PATTERN Cited by 1 source
Unified Feature Extraction for Training and Serving¶
Intent¶
Write feature extraction once and use the same artefact in both training and serving. Avoid the canonical bug where training preprocessing and serving preprocessing are two separate implementations that drift apart, silently producing a different feature distribution at serve time than the model was trained on.
Context¶
Production ML pipelines need feature extraction in two places:
- Offline, during training — derive features from a large historical dataset to produce the training set the model learns from.
- Online, during serving — derive features from incoming request JSON to produce the inference input the model scores.
The temptation is to write these twice — training in a notebook or Spark job, serving in a microservice in a different language. The two will drift.
Solution¶
Package feature extraction as a single container image (commonly a scikit-learn image) and deploy it in both paths:
- Training path — run it as a batch-transform step over the historical raw dataset; the output becomes the training dataset.
- Serving path — run it as the first stage of a SageMaker Inference Pipeline Model; its output feeds the main-model container's inference.
Because both invocations use the same binary image, the two paths are identical by construction. No code discipline required.
Canonical instance¶
Zalando Payments' 2021 deferred-payment risk-scoring pipeline (sources/2021-02-15-zalando-a-machine-learning-pipeline-with-real-time-inference):
Training path (Step Functions workflow):
raw JSON training set
→ scikit-learn container (SageMaker batch transform)
→ feature training set
→ SageMaker training job (XGBoost)
→ model artefact
Serving path (SageMaker endpoint):
request JSON
→ scikit-learn container (pipeline stage 1) ← same image
→ feature vector
→ XGBoost container (pipeline stage 2)
→ prediction
Stated goal, verbatim:
"The preprocessing applied to incoming requests in production must be identical to that applied to the training data. We want to avoid implementing this logic twice for both cases." (Source: sources/2021-02-15-zalando-a-machine-learning-pipeline-with-real-time-inference)
Consequences¶
Pros:
- Preprocessing / training-serving drift becomes impossible by construction.
- Feature-engineering changes (new feature, bucket boundary change, NaN-handling tweak) ship via one artefact update that both paths pick up.
- Main-model container is free to swap frameworks (XGBoost → PyTorch → TF) without touching feature code.
Cons:
- Requires a platform with a multi-container / pipeline abstraction (SageMaker Inference Pipeline Model; or equivalent in a custom serving stack).
- Container must be efficient enough to run both in batch (over training data) and online (per-request latency).

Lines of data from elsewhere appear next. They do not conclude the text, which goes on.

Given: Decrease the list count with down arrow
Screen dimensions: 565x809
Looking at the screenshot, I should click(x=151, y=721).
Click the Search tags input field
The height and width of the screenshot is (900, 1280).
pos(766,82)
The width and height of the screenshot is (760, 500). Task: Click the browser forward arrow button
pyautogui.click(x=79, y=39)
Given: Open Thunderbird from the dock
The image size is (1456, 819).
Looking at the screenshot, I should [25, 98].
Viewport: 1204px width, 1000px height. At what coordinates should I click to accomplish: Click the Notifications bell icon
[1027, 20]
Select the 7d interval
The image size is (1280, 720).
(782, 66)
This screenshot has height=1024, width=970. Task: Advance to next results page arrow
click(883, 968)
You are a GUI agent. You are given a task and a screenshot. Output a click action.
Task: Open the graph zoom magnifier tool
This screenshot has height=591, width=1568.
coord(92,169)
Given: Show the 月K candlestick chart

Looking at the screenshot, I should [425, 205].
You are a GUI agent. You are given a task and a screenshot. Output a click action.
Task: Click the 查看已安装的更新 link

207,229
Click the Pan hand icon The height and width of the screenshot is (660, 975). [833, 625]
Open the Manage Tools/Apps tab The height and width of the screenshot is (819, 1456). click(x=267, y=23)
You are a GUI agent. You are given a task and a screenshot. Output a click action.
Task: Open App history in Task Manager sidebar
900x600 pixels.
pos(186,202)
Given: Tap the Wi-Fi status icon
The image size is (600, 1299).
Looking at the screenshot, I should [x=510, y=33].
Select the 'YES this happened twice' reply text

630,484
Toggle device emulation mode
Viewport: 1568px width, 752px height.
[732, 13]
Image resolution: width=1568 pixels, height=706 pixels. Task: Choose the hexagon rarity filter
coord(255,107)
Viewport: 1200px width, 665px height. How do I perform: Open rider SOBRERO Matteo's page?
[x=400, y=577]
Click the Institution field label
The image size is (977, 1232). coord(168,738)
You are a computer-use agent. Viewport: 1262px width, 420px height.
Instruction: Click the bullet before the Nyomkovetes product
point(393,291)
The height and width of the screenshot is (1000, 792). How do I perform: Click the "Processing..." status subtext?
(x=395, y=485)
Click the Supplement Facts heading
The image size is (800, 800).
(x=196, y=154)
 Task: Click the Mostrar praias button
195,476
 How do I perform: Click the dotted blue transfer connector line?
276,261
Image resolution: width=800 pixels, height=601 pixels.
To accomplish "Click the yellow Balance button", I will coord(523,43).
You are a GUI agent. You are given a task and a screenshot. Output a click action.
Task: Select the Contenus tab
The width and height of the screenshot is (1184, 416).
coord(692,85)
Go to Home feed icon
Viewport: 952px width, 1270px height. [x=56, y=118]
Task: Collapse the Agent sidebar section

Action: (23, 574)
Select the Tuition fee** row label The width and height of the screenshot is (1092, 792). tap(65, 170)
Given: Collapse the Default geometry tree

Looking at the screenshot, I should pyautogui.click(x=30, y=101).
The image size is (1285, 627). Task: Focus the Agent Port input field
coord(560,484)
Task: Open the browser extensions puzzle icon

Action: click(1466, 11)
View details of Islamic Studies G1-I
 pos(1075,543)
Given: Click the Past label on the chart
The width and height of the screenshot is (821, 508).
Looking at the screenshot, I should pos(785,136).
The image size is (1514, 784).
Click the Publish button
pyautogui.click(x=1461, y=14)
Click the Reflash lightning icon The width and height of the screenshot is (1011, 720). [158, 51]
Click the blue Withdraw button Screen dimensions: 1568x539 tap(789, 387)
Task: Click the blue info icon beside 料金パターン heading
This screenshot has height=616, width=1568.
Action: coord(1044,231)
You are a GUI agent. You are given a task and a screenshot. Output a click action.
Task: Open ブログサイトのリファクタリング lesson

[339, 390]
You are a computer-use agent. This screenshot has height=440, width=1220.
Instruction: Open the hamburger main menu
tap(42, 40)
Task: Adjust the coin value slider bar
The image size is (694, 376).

- One container image to build + test means one CI pipeline + one release surface for the preprocessing layer.
Variants¶
- Feature store (Lyft, Uber) — a store-owned derivation engine that exposes the same feature API for training batch jobs and online serving; richer because it also caches values, not just shares the code. See systems/lyft-feature-store.
- Shared library instead of shared container — both training and serving import a common Python package. Weaker hermetic guarantee: differing runtime / dependency versions can still drift.
- DSL compiled to both paths — declare features in a spec language that generates both the training pipeline and the serving pipeline. Requires a platform team capable of building + maintaining the compiler.
Seen in¶
- sources/2021-02-15-zalando-a-machine-learning-pipeline-with-real-time-inference — Zalando Payments, 2021. scikit-learn container used as a SageMaker batch-transform step during training and as stage 1 of a SageMaker Inference Pipeline Model at serving time. Canonical first wiki instance.